[[ RECORDS FOR THIS TASK, beginning ]]
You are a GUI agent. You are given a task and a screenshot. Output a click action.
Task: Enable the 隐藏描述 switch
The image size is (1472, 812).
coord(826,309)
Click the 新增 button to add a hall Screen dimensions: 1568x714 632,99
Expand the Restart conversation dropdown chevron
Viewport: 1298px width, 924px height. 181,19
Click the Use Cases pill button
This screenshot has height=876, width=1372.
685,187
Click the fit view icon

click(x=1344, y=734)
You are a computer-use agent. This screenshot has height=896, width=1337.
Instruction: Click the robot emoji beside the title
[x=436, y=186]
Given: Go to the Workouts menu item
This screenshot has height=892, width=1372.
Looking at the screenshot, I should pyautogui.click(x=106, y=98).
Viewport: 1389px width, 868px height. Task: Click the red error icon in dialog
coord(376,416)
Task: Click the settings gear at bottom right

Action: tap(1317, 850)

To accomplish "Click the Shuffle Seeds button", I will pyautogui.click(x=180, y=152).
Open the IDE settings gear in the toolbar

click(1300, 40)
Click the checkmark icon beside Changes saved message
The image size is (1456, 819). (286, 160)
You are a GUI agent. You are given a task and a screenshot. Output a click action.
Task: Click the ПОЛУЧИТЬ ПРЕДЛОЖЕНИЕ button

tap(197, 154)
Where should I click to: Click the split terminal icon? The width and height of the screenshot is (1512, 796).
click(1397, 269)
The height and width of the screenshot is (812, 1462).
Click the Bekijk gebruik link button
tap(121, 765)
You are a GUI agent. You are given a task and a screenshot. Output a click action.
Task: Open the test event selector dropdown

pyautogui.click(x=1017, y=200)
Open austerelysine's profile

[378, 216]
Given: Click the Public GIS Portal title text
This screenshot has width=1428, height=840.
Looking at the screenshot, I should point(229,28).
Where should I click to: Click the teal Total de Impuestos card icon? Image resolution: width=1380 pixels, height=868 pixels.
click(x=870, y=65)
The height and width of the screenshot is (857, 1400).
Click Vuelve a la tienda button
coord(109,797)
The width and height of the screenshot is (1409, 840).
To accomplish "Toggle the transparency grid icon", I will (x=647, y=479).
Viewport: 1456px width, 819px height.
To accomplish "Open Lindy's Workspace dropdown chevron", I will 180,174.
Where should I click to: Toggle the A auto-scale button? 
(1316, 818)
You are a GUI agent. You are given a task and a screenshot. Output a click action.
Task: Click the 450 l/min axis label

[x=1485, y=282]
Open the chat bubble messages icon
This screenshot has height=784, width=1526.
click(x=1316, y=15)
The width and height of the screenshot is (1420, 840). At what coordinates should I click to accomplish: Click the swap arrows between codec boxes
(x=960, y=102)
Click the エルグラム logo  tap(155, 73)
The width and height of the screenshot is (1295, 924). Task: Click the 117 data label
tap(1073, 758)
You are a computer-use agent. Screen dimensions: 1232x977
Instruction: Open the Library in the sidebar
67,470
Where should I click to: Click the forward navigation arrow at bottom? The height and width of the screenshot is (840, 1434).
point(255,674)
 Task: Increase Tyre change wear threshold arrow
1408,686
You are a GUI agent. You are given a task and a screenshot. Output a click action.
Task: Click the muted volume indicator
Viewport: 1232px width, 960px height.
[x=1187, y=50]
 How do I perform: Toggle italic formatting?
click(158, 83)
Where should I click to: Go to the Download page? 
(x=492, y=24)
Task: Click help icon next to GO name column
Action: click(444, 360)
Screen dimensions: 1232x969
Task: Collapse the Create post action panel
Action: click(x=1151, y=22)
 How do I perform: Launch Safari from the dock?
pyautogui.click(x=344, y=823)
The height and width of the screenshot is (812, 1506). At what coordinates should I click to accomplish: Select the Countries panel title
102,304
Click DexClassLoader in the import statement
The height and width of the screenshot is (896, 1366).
[[ RECORDS FOR THIS TASK, end ]]
| GOAL OF THE EXERCISE |
Repeat the records above exactly, with nothing left out.

| ANSWER SECTION |
You are a GUI agent. You are given a task and a screenshot. Output a click action.
Task: Enable the 隐藏描述 switch
The image size is (1472, 812).
coord(826,309)
Click the 新增 button to add a hall Screen dimensions: 1568x714 632,99
Expand the Restart conversation dropdown chevron
Viewport: 1298px width, 924px height. 181,19
Click the Use Cases pill button
This screenshot has height=876, width=1372.
685,187
Click the fit view icon

click(x=1344, y=734)
You are a computer-use agent. This screenshot has height=896, width=1337.
Instruction: Click the robot emoji beside the title
[x=436, y=186]
Given: Go to the Workouts menu item
This screenshot has height=892, width=1372.
Looking at the screenshot, I should pyautogui.click(x=106, y=98).
Viewport: 1389px width, 868px height. Task: Click the red error icon in dialog
coord(376,416)
Task: Click the settings gear at bottom right

Action: tap(1317, 850)

To accomplish "Click the Shuffle Seeds button", I will pyautogui.click(x=180, y=152).
Open the IDE settings gear in the toolbar

click(1300, 40)
Click the checkmark icon beside Changes saved message
The image size is (1456, 819). (286, 160)
You are a GUI agent. You are given a task and a screenshot. Output a click action.
Task: Click the ПОЛУЧИТЬ ПРЕДЛОЖЕНИЕ button

tap(197, 154)
Where should I click to: Click the split terminal icon? The width and height of the screenshot is (1512, 796).
click(1397, 269)
The height and width of the screenshot is (812, 1462).
Click the Bekijk gebruik link button
tap(121, 765)
You are a GUI agent. You are given a task and a screenshot. Output a click action.
Task: Open the test event selector dropdown

pyautogui.click(x=1017, y=200)
Open austerelysine's profile

[378, 216]
Given: Click the Public GIS Portal title text
This screenshot has width=1428, height=840.
Looking at the screenshot, I should point(229,28).
Where should I click to: Click the teal Total de Impuestos card icon? Image resolution: width=1380 pixels, height=868 pixels.
click(x=870, y=65)
The height and width of the screenshot is (857, 1400).
Click Vuelve a la tienda button
coord(109,797)
The width and height of the screenshot is (1409, 840).
To accomplish "Toggle the transparency grid icon", I will (x=647, y=479).
Viewport: 1456px width, 819px height.
To accomplish "Open Lindy's Workspace dropdown chevron", I will 180,174.
Where should I click to: Toggle the A auto-scale button? 
(1316, 818)
You are a GUI agent. You are given a task and a screenshot. Output a click action.
Task: Click the 450 l/min axis label

[x=1485, y=282]
Open the chat bubble messages icon
This screenshot has height=784, width=1526.
click(x=1316, y=15)
The width and height of the screenshot is (1420, 840). At what coordinates should I click to accomplish: Click the swap arrows between codec boxes
(x=960, y=102)
Click the エルグラム logo  tap(155, 73)
The width and height of the screenshot is (1295, 924). Task: Click the 117 data label
tap(1073, 758)
You are a computer-use agent. Screen dimensions: 1232x977
Instruction: Open the Library in the sidebar
67,470
Where should I click to: Click the forward navigation arrow at bottom? The height and width of the screenshot is (840, 1434).
point(255,674)
 Task: Increase Tyre change wear threshold arrow
1408,686
You are a GUI agent. You are given a task and a screenshot. Output a click action.
Task: Click the muted volume indicator
Viewport: 1232px width, 960px height.
[x=1187, y=50]
 How do I perform: Toggle italic formatting?
click(158, 83)
Where should I click to: Go to the Download page? 
(x=492, y=24)
Task: Click help icon next to GO name column
Action: click(444, 360)
Screen dimensions: 1232x969
Task: Collapse the Create post action panel
Action: click(x=1151, y=22)
 How do I perform: Launch Safari from the dock?
pyautogui.click(x=344, y=823)
The height and width of the screenshot is (812, 1506). At what coordinates should I click to accomplish: Select the Countries panel title
102,304
Click DexClassLoader in the import statement
The height and width of the screenshot is (896, 1366).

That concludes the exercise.